As the trial of Derek Chauvin unfolds and news reports the death of yet another unarmed Black man shot and killed by police near Minneapolis, there has never been a more urgent need for honest dialogue around race in America. A new resource to help facilitate these difficult but necessary conversations is available this week.
“Let’s Talk Race: A Guide for White People,” by Fern L. Johnson, senior research scholar and professor emerita of English at Clark University, and Marlene G. Fine, professor emerita at Simmons University, provides a critical framework for conversations about race. The book confronts why white people struggle to talk about race, why we need to own this problem, and how we can learn to do the work ourselves and stop expecting Black people to do it for us.
Written by two specialists in race relations and parents of two adopted African American sons, the book provides personal insights and practical guidance and is illustrated with examples, anecdotes, research findings and prompts for personal reflection and conversations about race. Professors Fine and Johnson draw upon their own insight born from decades of conversations and encourage readers to begin talking about race. They include advice on how to find conversational partners and provide constructive suggestions for having conversations on the topic.
The book describes the types of racism (interpersonal, institutional/structural, and internalized), explores the implications of normalizing and privileging whiteness, provides a historical context for understanding present-day racial disparities, and includes African American cultural practices often misunderstood by whites.

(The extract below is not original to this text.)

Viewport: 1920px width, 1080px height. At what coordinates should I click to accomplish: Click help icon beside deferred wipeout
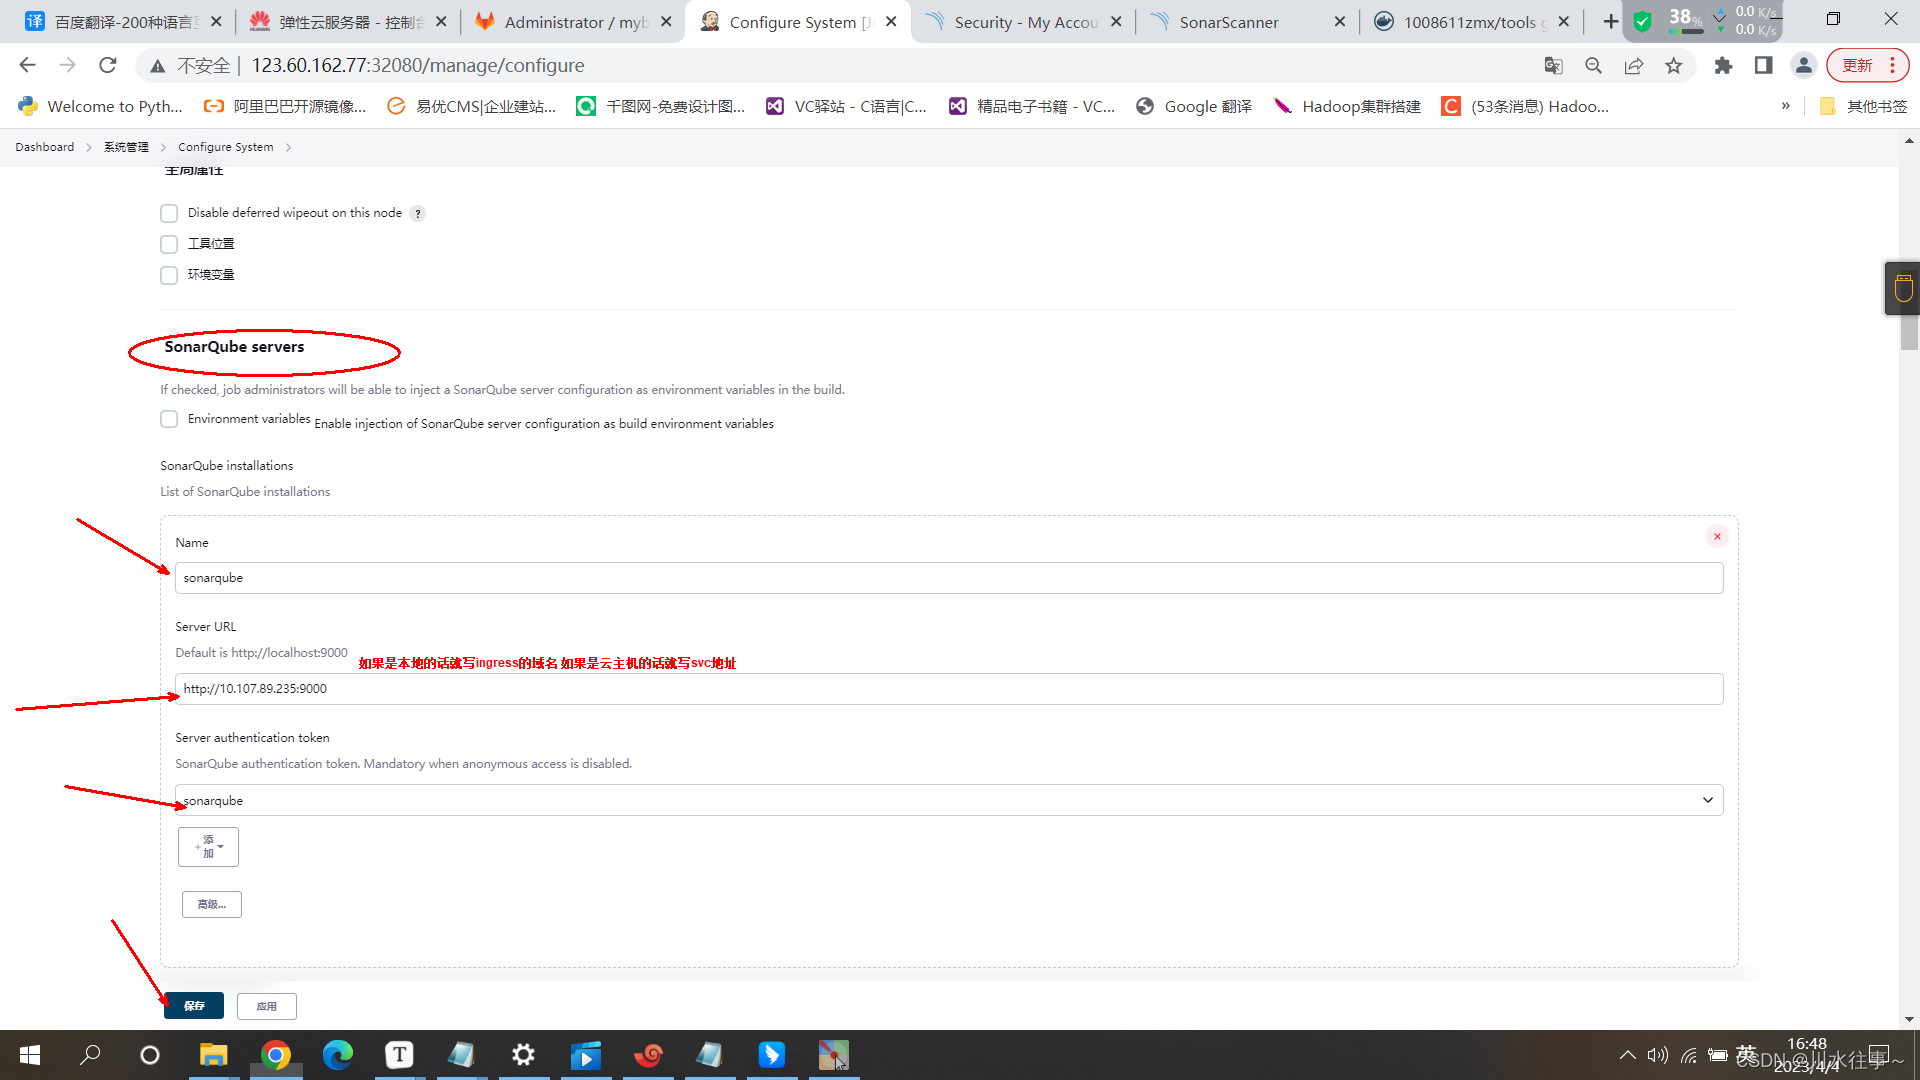click(x=418, y=214)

Professor Johnson, who grew up in Brooklyn Center, Minnesota — where the recent police killing of Daunte Wright occurred — wrote that after the George Floyd murder, she was “profoundly sad and ragingly angry for both what happened and my ignorance for such a very long time.” The authors urge readers to take the conversation seriously, to educate themselves about Black history and its impact on Black lives today, and to challenge non-Blacks to own their responsibility in dismantling the systemic force of racism in America.
“People of color are beyond aware and are experiencing racial fatigue after a lifetime and decades of attempting to educate peers, colleagues, friends, and strangers about the reality of racism and its impact on every aspect of our daily lives,” writes Tina M. Harris, who holds the Manship-Maynard Endowed Chair of Race, Media, and Cultural Literacy at Louisiana State University.
Emmett G. Price III, executive director of the Institute for the Study of the Black Christian Experience at the Gordon Conwell Theological Seminary, calls the book “a charge to engage in genuine conversation” that is “candidly honest and brilliantly transparent.”
Emphasizing the importance of conversations about race, George Yancy, Samuel Chandler Dobbs Professor of Philosophy at Emory University, offers this praise: “With a call for fearless speech and courageous listening, the authors of this demanding and yet inviting book refuse to be complicit with white silence, apathy, and ignorance.”
Brookline Booksmith will host a Zoom launch event for “Let’s Talk Race” on Wednesday, April 14, at 7 p.m. EDT. The event will feature Johnson and Fine in conversation with Lisa Mullins, lead host at WBUR’s “All Things Considered.” Register here for the event.
Professor Johnson joined the faculty at Clark University in 1988. She specializes in the study of race, ethnicity, and gender in discourse; her scholarship focuses on race and gender in language use, language policy in multilingual societies, and the interrelations of language and culture. She is also the author of “The Interracial Adoption Option: Creating a Family Across Race” (2013), “Imaging in Advertising: Verbal and Visual Codes of Commerce” (2007), and “Speaking Culturally: Language Diversity in the United States” (2000).